How to Balance Running and Life

For most of us, it is almost too easy to justify missing that run due to work, family, or unexpected obligations. It always feels like the easy way out, but often leaves us feeling guilty, lethargic, and maybe even antsy from the excess energy that we have for the day. Here are some of my tips that have paid off with some extra feel good miles in during the months leading to the Eugene Marathon.

Time Management

To me, this is the most critical point of creating a balance. While it seems both obvious and daunting, it’s entirely feasible. As a student, I have an ever-changing schedule with obligations coming and going each month. The technique that I utilize is to chunk my work together, and seeing where I have an hour or two between classes. Once I isolate the times in my day that are available to get a run in, I assign a theme for that day. For example, if Tuesdays only budget an hour, then I make sure that Tuesdays are my recovery runs, and Mondays are budgeted a nice hard track workout. You can also adjust your weekend (which tends to be more flexible) according to the week days that you have already budgeted!

Group Runs

Do you live in a metropolitan or a tight-knit community? Often, group runs are an underutilized resource to get quality miles in. Not only do you have the fun of building relationships in the community, but you also benefit from having someone keep you to your word for the early morning runs, and you have a partner—or few—to keep you safe and visible during those night runs. Running communities sometimes even attend races together, and have racing benefits for a low-cost membership fee. It always adds a pep in your step on the last few miles to have someone cheering your name!


Maintaining consistency is key to balancing your Running Life with your Non-Running Life. When you consistently add in the morning run—whether that’s every morning, or every Friday—you begin to fall into your strut, much like falling into your pace in a race. Consistency will help form your new habit of incorporating a run into your routine!


This might be the redundant chirp that we’re tired of hearing, but it’s never too important to stress the importance of eating right. Back when I was struggling with my diet, one of my cross-country captains put it this way: “Just like Ferrari’s only get premium gas, make sure you are running off of the fuel that is right for you”. Find what works for you—race day, before a morning run, for an afternoon snack. Also, don’t be afraid to experiment. I find it best to experiment with new foods before easy runs, or runs that I’m not relying on for important feedback on how my training has gone. This is how I get my variety in.

Budget Sleep

I’m a college student, studying pre-med and working 20 or more hours a week, but I never ever find an excuse to sacrifice my sleep. In college, it is too easy to push off sleep another hour or two to hang out with friends or go out for a late night snack. However, I budget my time by working backwards to fit it all in. For example, if I want to get up at 6am for an early run before my 8am Physics class (which is a whole different challenge), and I know I need 7-8 hours of sleep to function properly the next day, I know that the latest I can get in bed is about 10:45 to give myself time to fall asleep. Doing this has allowed me to easily wake up and hope to my morning run! I definitely recommend morning runs too because I don’t have to worry about budgeting around my schedule that is constantly changing on me.

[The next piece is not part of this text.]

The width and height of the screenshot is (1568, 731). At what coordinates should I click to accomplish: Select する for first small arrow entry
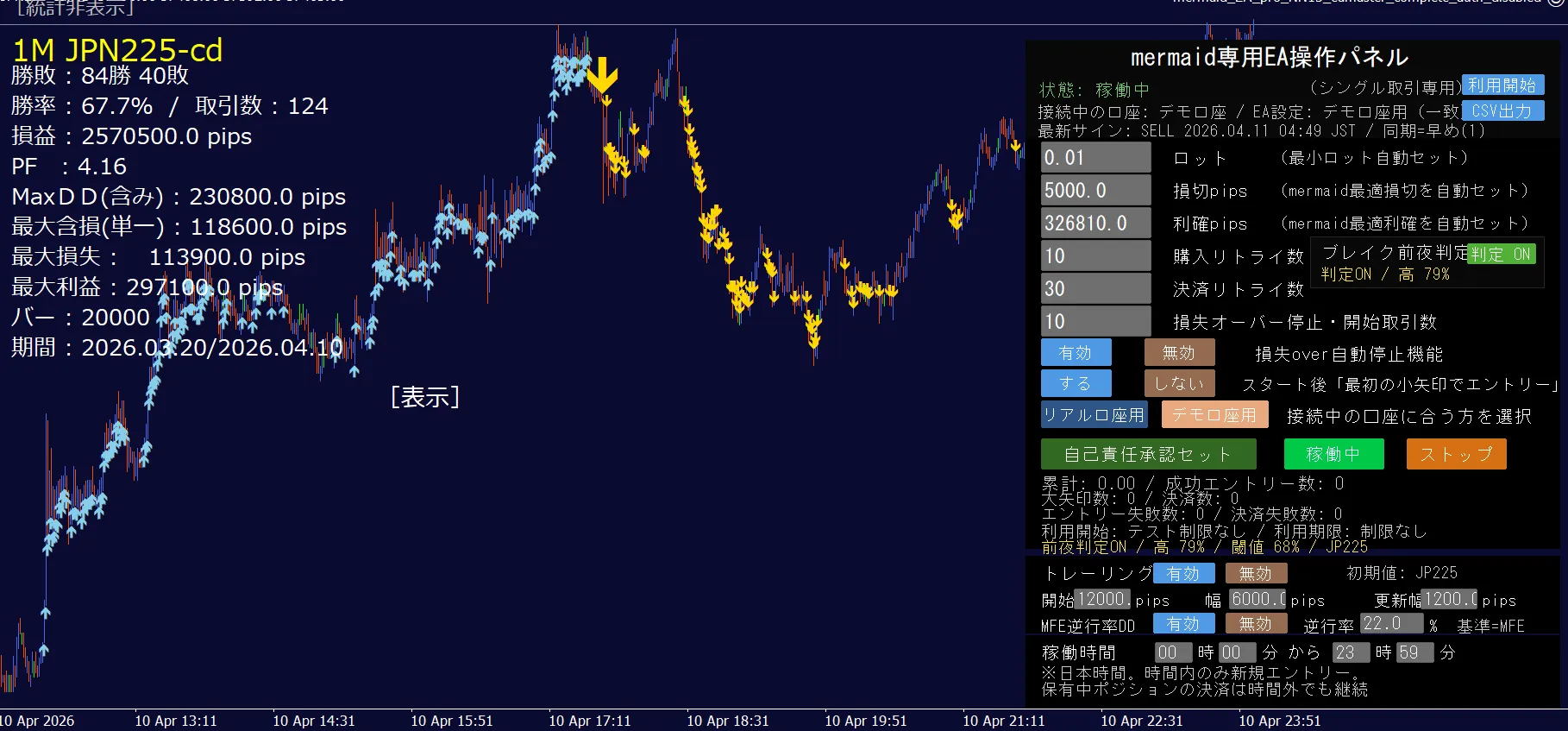coord(1076,383)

If you incorporate even one new thing in your life, like getting that extra hour of sleep, or working your schedule around so you can fit one more run in per week, it’ll make the training for the Eugene Marathon that much easier! On race day, these little coins in your piggy bank will make for a big change! (Pun un-intended, or was it?)

Jonathan Sisley

Location: Corvallis, OR.

I’m a 3rd year Kinesiology major Pre-Med option at Oregon State University. When I’m not running or studying, I can usually be found playing a board game with friends. Transitioning from high school to college also introduced me to distance running beyond that of the 5K, which is when I fell in love with the half marathon. In the future, I hope to see marathons and ultra marathons lined up on my racing calendar. Beyond the euphoric feeling of freedom that running provides, my favorite aspect is being a part of the supportive community that will cheer you on or catch you at the finish line!